The first histogram was a TreeTracker and was filled and stylized so that the data is more pronounced. It can be seen in the table below as readertracker_filled_histo.

  • Readertracker Filled output:

readertracker_filled_histo.png

The second histogram which is a histogram of the llqq data, was stylized and filled with two different colors. After doing so, it makes the data less clean to interpret graphically. This version is attached below as llqq_filled_histogram

  • llqq filled histogram:
    llqq_filled_histogram.png

June 14-16

https://cds.cern.ch/record/1693159/files/ATL-COM-PHYS-2014-269.pdf Summery of sections 2, 4-8, and 11 as follows:

Section 2: Introduction

This section introduced the concepts to be covered in this paper, describing the search for the heavy Higgs boson with a decay path of H -> ZZ -> _ll_qq with a Higgs mass between 200 and 1000 GeV. Events are selected by finding jets consistent with Z decays into 2 sets of objects. One being high _P_t jets and the other being a pairs of leptons. The data is then split into subchannels based on the number of b-tagged jets in an event. The results of the search will then be used to further two other models past the Standard Model. These models are the electroweak signet model and the two-Higgs doublet model.

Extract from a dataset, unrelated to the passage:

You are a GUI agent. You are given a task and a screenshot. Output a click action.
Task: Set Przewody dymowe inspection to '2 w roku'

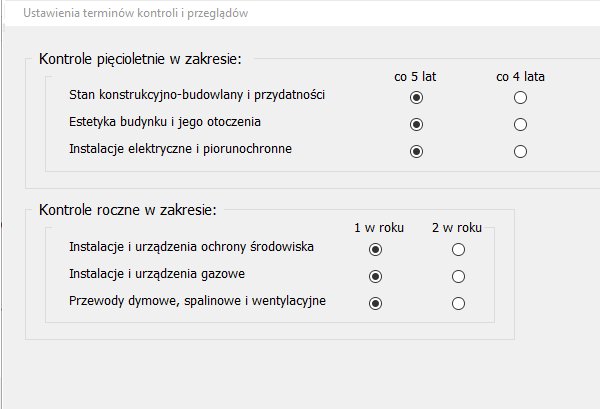pyautogui.click(x=458, y=303)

Section 4: Model interpretation

While a new particle consistent with the minimal Higgs mechinism was discovered, other theoretical models have been put forth that call for additional Higgs bosons. Two such models, aforementioned above, are being tested with the H -> ZZ -> _ll_qq processes at the LHC. Each model will be described briefly below.

The electroweak signet model a heavy, real signet is introduced to the SM scalar field of the original Higgs mechanism. Through spontaneous symmetry breaking produces two CP- even Higgs bosons. The lightest of the higgs bosons (h) is identified by its mass being equal to 125 GeV resonance and all other features should be the same as in the SM save for a scaling constant k. Also within this model there is a heavy Higgs boson (H) which are allowed to have non-SM decays. This model predicts that the cross- section width for the h should be different from that of the SM.

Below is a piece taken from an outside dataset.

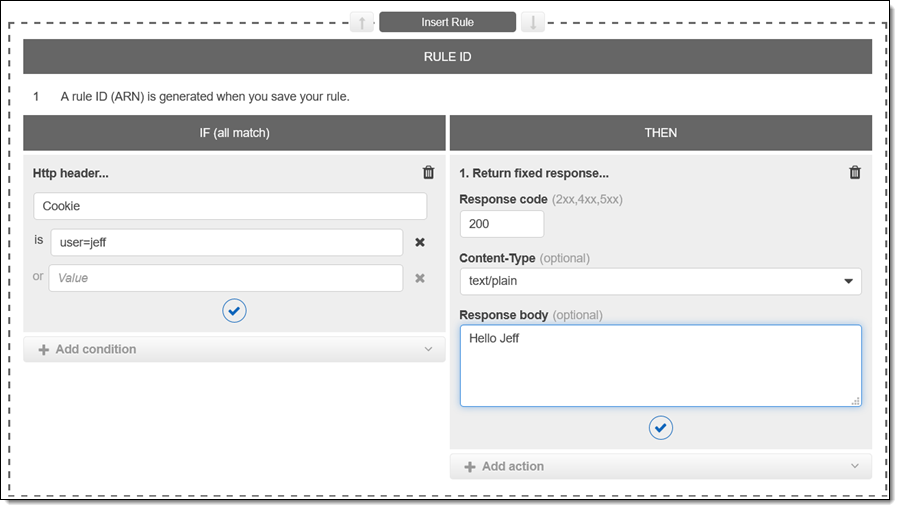Viewport: 900px width, 510px height.
Task: Click the plus icon beside Add condition
Action: [x=43, y=350]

The two-Higgs doublet model (2HDM) adds an additional doublet to the SM Higgs sector, and through spontaneous breaking contains 5 physical Higgs bosons. There are six parameters in the model that described the Higgs Sector of this model. These parameters are cut down by identifying the observed higgs mass = 125.5 GeV resonancy with the h boson, and then adding constraints to the CP even bosons. Two different fields are also introduced into the Lagrangian in order to describe the model. So in the H -> ZZ -> ll_qq expirements, this model is looking directly for the _H boson.

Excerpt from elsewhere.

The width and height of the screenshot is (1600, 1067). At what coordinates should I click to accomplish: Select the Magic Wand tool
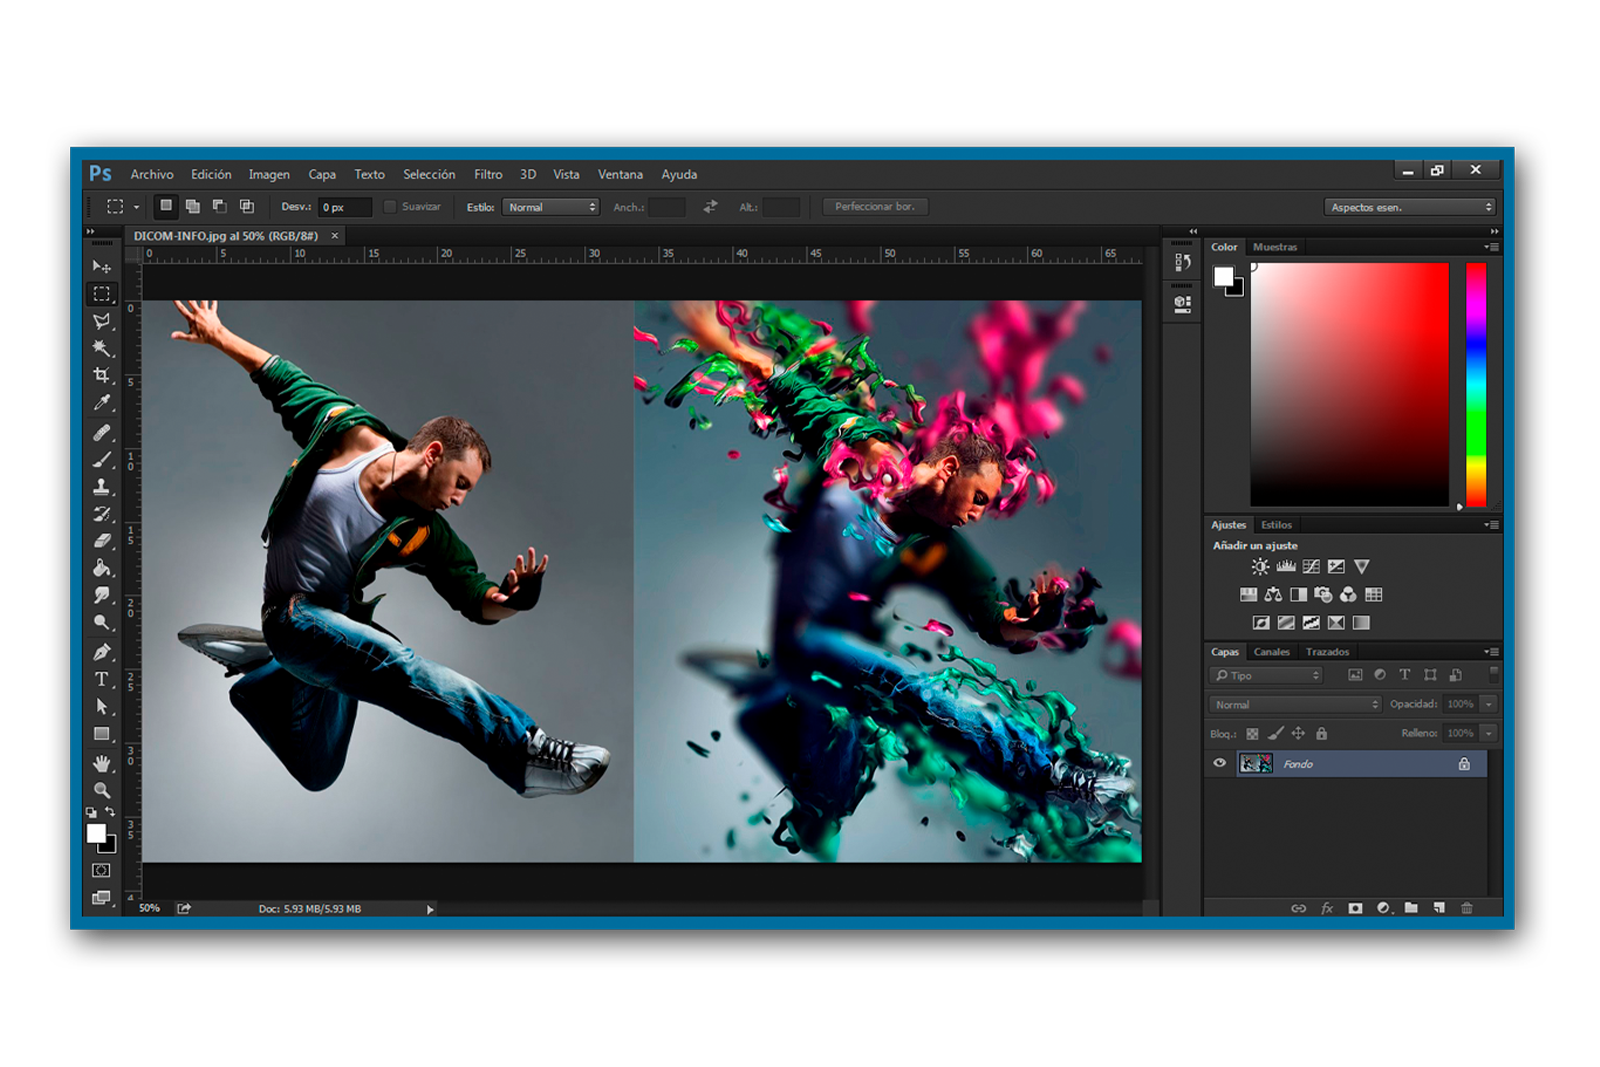pos(101,348)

Section 5: Data and Monte Carlo samples

This section describes Monte Carlo generations. All Monte Carlo samples are generated with a center-of-mass energy of 8 TeV and is then passed through the simulation of the ATLAS detector. In the case of the SM-like heavy Higgs, samples are divided into two regions in Higgs mass. Either 200 to 400 GeV and 400 to 1000 GeV. Then the line shape is predicted by MC generators using the Breit-Wigner Distribution. However since this has not been an accurate model of the line shape, complex pole schemes are then used.

As the width and thus the mass of the Higgs boson increases, so does the background interference between the signal and the non resonant ZZ, which greatly affects the production cross section as well as the kinematic distribution. Calculations are then carried out, as seen in later sections of this paper, which describe the correction processes. In these processes the complex pole scheme (CPS) is used because it reflects the width expected in the SM Higgs boson cases. This will be more often used for the EWS model. In the 2HDM models NWA are used with a gaussian smearing to reconstruct the natural width of the mass of the lljj production.

Background processes give rise to final state that are similar to the signal process. Often time Z+jets decay leptonically into top quarks with contributions from the _b_-tagged jets. The backgrounds are taken from the SM but corrected to fit data.

Vector bosons are also simulated. V+jets are simulated using fast simulation, with exception being the highly boosted samples without b- hadrons and those vector boson decays that decay into tau leptons. Sherpa is used to describe the Z+jets process and the Alpgen used for VBF analysis due to it's efficiency at modeling higher jet multiplicities. Any possible overlap is removed with the HFOR tool.

The rest of this section continues on to describe predictive production methods of various other particles. For example top quark pair or single top quark productions are generated with PowHeg interfaced to Pythia. Diboson production is modeled with background production which contain two vector bosons (ZZ, WZ, WW) are once again generated using Pow Heg and Phythia.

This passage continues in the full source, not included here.